From his first comedy album until his death from a heart attack in 2005, the revolutionary stand-up comedian, Richard Pryor, dispensed what critics regarded as the most poignant and penetrating comedic view of African-American life ever afforded to the U.S. at large.

Yet, here we are at SXSW in 2019 where his voice still carries into the art and culture, we so desperately grab hold to.

This Friday, Paramount Network is debuting the world premiere of its latest addition to its “I Am” documentary series, with “I Am: Richard Pryor,” which explores and celebrates the life of the acclaimed and iconic comedian who lifted himself out of poverty to achieve worldwide success.

Richard Pryor performed brain surgery on America”

Jennifer Pryor, quoting Dick Gregory

Having seen an advanced screener of the film, I was blown away by the history and culture that somehow has been lost in time.

I was able to speak with Jennifer Pryor, widow to Richard Pryor, ahead of its release whom is also featured in the documentary about the inspiration and everlasting effect in which her late-husband brought to the world.

Andrew Rossow: How would you describe your experience with this announcement and release so far at SXSW?

Jennifer Pryor: I feel very good about it. Overall, the film was a success and the panel I was on was delightful.

AR: How would you describe the film, “I Am Richard Pryor?”

JP: It’s a wonderful film because it addresses Richard’s artistry and the darkness as well—but specifically, the darkness and eclipse. It outlines the true genius of his journey, and how he found his true comedy, ultimately depicting where he landed with that comedy.

It talks about the evolution of him as an artist, which I’m very thrilled about. As you know, he left Vegas doing “white comedy” and ended up in Berkeley where he really found his voice. All of a sudden, he just busted out and started doing things that mattered to him, such as addressing racist-America. Dick Gregory said, ‘Richard Pryor performed brain surgery on America,’ and I think this film shows that beautifully.

Celebrating the Life of Richard Pryor
Photo Credit: Demetropoulous/Shutterstock

In a time where we as a country seem more disconnected than ever, I Am Richard Pryor director, Jesse James Miller, brings Pryor’s life back from the beyond, re-emphasizing the ever-growing need to love and appreciate one another, as you never truly know what someone goes through until you walk two moons in their shoes.

AR: SXSW is a festival where works of art similar to this are brought to light. What was the inspiration in the film’s release this year?

** Assignment **
Continue the article about the Richard Pryor documentary from its final line.

** Record extracts **
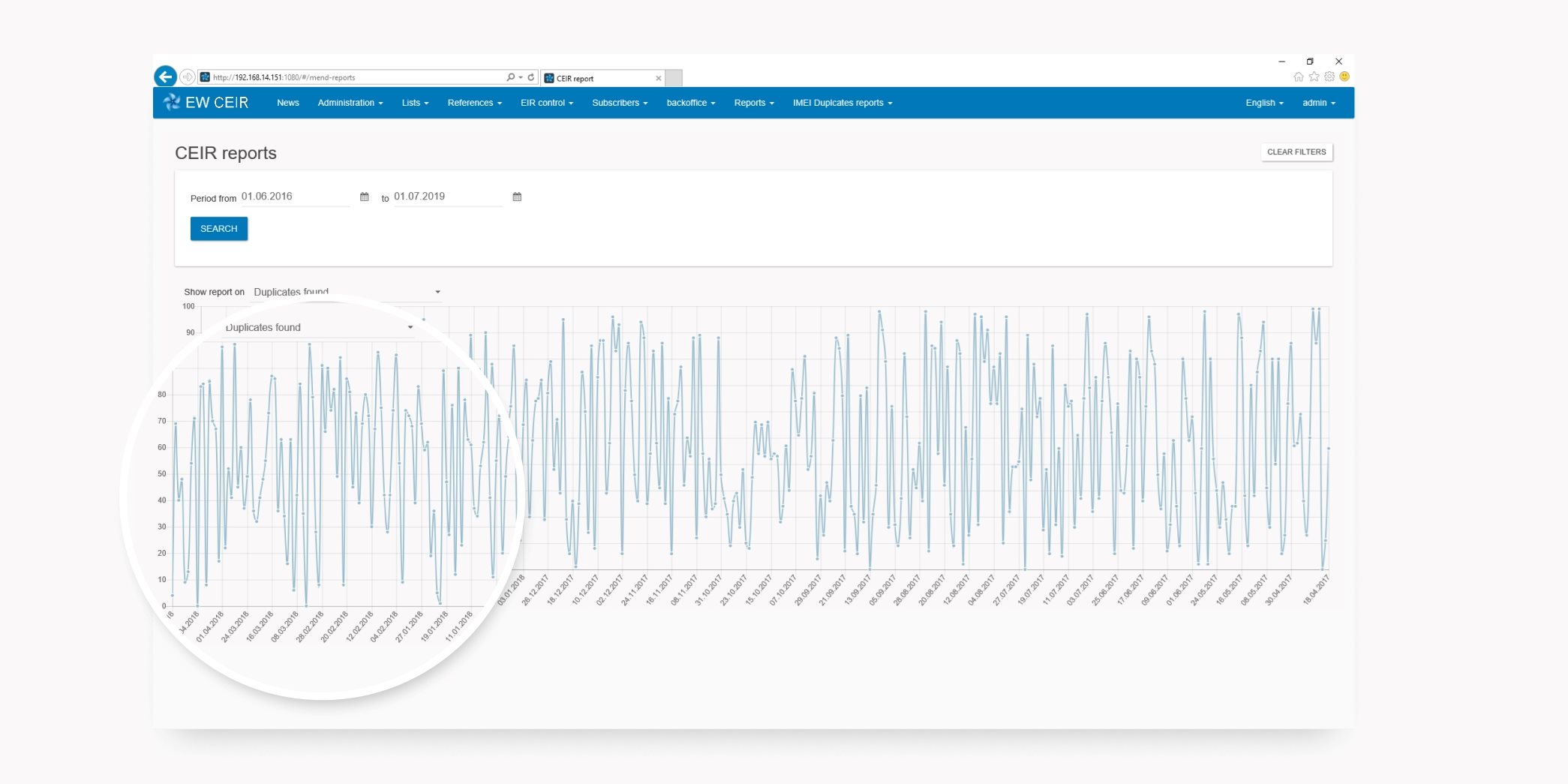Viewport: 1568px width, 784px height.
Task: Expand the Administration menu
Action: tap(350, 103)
...
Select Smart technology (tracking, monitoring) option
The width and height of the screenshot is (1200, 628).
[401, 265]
...
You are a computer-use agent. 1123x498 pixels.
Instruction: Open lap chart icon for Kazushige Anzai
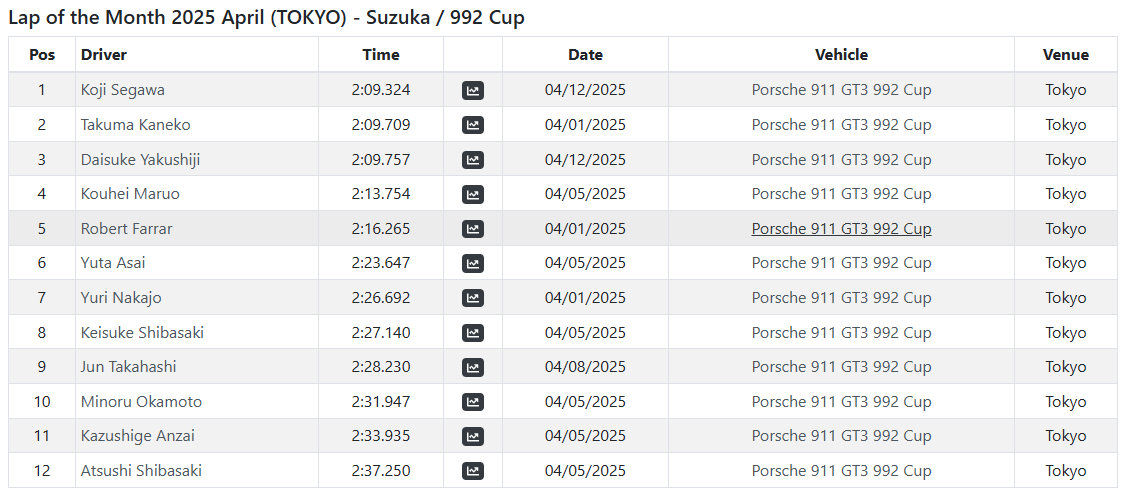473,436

** Response area **
JP: I think now more than ever, America needs to hear his voice. We are living in a climate of hate, where hate crimes are on the rise, we are seeing the rise of white supremacy and anti-Semitism, racism, bigotry, xenophobia, homophobia, misogyny—it’s really a bad time in America right now, and we need Richard’s voice more than ever. We need to have a discussion and a new civil rights movement to fight against this […] we have a new generation of racists, […] and Richard is a voice who will speak on [behalf of those victimized.]

 AR: During the film’s production, what was your favorite part, either in your role or observation?

JP: I really loved the part with Richard leaving Vegas and going to Berkeley and finding his voice. To me, that is the pivotal moment in his life—a beautiful moment, where he decides he’s not going to fit into white culture anymore, white-America. Instead, he’s going to find his own voice and become empowered. And that is incredible. He goes to Berkeley and is exposed to the Black Panthers, black intellectuals, readers, writers, and thinker—developing from that, his own voice and sense of self. He busts out of that, in a way that has given us his genius as we know Richard Pryor today.   

Reaching the Generation of Tomorrow—Millennials

Volatile yet vulnerable, crass but sensitive, streetwise and cocky, Pryor did not simply tell stories—he brought them to life and was considered a trailblazer for generations of comics to come. The documentary explores his unusually personal art that was a window into an extremely vulnerable soul, as well as his endless struggle to extend dignity and equality to all.

AR: Speaking to you as a millennial, what do you envision for us and those in attendance right now at SXSW to take away from this film?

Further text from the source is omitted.